'''

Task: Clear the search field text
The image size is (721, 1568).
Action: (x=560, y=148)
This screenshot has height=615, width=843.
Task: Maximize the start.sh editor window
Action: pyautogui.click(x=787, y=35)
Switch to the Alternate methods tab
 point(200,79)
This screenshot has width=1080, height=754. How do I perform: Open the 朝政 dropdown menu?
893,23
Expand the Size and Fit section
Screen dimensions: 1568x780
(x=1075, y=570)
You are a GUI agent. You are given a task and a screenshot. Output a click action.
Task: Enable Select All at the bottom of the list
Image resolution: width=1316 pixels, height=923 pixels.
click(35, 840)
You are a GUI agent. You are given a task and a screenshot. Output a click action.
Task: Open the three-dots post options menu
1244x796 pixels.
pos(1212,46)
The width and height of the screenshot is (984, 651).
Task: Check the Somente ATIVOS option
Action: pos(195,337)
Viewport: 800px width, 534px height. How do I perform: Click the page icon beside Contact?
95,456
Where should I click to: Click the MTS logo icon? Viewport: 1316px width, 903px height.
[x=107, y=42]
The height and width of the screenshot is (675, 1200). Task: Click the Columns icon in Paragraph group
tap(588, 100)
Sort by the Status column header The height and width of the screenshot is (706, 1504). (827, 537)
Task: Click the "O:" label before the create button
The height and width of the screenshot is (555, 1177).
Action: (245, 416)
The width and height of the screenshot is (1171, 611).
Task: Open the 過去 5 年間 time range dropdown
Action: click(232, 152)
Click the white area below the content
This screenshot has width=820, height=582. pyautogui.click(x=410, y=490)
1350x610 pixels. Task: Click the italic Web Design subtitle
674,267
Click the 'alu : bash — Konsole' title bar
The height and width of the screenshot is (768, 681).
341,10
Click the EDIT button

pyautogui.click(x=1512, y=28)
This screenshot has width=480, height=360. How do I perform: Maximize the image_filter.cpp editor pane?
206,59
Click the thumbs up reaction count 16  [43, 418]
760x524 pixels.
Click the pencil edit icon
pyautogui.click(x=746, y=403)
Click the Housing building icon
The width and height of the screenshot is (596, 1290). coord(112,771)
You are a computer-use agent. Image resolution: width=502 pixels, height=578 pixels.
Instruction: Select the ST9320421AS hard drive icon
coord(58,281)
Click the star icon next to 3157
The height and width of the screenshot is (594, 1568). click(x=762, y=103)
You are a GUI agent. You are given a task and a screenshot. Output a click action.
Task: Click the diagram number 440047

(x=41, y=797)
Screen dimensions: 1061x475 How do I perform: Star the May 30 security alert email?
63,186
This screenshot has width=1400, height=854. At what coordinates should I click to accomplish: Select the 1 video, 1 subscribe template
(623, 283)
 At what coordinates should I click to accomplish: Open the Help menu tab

'''

**Work request**
What the answer should hold is an exact copy of each line from the one containing "Click the pencil edit icon" to the final line of the listing above.

**Solution to this task**
Click the pencil edit icon
pyautogui.click(x=746, y=403)
Click the Housing building icon
The width and height of the screenshot is (596, 1290). coord(112,771)
You are a computer-use agent. Image resolution: width=502 pixels, height=578 pixels.
Instruction: Select the ST9320421AS hard drive icon
coord(58,281)
Click the star icon next to 3157
The height and width of the screenshot is (594, 1568). click(x=762, y=103)
You are a GUI agent. You are given a task and a screenshot. Output a click action.
Task: Click the diagram number 440047

(x=41, y=797)
Screen dimensions: 1061x475 How do I perform: Star the May 30 security alert email?
63,186
This screenshot has width=1400, height=854. At what coordinates should I click to accomplish: Select the 1 video, 1 subscribe template
(623, 283)
 At what coordinates should I click to accomplish: Open the Help menu tab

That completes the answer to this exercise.